Data on locating visible targets -

-=-=-=-=-

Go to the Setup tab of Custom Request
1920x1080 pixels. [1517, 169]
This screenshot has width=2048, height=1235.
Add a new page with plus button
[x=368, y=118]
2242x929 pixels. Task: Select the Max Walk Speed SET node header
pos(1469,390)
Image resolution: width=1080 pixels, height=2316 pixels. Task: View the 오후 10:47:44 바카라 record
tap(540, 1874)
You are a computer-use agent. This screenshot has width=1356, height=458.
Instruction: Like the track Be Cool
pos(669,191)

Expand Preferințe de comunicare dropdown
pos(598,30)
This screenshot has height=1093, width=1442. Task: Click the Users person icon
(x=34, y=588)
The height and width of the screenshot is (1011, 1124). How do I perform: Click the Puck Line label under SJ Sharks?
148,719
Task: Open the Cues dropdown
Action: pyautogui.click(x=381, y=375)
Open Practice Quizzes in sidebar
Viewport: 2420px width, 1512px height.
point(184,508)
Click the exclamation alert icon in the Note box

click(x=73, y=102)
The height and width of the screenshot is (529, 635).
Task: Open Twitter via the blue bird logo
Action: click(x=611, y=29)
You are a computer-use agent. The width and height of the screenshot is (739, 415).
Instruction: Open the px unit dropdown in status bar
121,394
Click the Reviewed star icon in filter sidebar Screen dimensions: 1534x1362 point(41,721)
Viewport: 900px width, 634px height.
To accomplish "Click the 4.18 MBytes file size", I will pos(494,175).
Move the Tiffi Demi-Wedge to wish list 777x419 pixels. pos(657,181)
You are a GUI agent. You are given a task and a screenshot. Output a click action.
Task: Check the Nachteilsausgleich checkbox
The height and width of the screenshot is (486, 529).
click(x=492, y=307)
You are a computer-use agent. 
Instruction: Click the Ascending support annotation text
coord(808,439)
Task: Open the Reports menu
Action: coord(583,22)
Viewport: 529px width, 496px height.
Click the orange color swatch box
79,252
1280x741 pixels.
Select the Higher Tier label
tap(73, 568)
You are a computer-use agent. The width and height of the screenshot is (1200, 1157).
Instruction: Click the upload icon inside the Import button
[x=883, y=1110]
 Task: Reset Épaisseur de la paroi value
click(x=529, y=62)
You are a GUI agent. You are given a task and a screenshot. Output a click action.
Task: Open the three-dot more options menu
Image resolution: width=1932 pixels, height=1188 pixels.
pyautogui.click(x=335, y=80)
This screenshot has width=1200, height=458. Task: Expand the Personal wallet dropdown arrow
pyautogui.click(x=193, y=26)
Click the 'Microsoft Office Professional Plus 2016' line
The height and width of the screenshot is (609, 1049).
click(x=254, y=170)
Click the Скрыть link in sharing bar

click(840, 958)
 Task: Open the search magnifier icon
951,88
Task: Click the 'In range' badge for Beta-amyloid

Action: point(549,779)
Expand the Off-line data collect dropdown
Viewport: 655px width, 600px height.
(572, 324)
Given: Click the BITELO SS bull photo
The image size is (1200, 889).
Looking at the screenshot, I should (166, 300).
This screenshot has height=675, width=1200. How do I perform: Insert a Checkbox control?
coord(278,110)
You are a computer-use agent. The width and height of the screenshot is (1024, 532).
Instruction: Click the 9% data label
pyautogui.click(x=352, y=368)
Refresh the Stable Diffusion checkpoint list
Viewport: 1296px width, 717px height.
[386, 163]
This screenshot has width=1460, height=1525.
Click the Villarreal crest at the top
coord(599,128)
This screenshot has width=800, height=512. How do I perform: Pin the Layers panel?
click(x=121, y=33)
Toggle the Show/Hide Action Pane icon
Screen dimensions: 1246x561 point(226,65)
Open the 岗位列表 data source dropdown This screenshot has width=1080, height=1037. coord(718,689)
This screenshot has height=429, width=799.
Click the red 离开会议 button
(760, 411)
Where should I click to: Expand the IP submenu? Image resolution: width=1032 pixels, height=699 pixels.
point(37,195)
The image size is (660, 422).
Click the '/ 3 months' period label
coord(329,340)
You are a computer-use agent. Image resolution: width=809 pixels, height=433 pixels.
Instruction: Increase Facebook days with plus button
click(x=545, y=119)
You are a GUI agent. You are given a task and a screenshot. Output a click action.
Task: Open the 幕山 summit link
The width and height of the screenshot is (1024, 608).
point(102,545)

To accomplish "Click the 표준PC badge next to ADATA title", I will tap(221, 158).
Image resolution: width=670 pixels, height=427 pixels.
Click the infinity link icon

-=-=-=-=-

OBJECTIVE -
Rewrite the rows that begin at the line containing "is (1200, 1157)." and continue through the line containing "pyautogui.click(x=335, y=80)", with the requests included. Multiply every coordinate in the answers by 0.2 and round each result to a whole number, rounding halves up.

RESPONSE -
You are a computer-use agent. The width and height of the screenshot is (1200, 1157).
Instruction: Click the upload icon inside the Import button
[x=177, y=222]
 Task: Reset Épaisseur de la paroi value
click(x=106, y=12)
You are a GUI agent. You are given a task and a screenshot. Output a click action.
Task: Open the three-dot more options menu
Image resolution: width=1932 pixels, height=1188 pixels.
pyautogui.click(x=67, y=16)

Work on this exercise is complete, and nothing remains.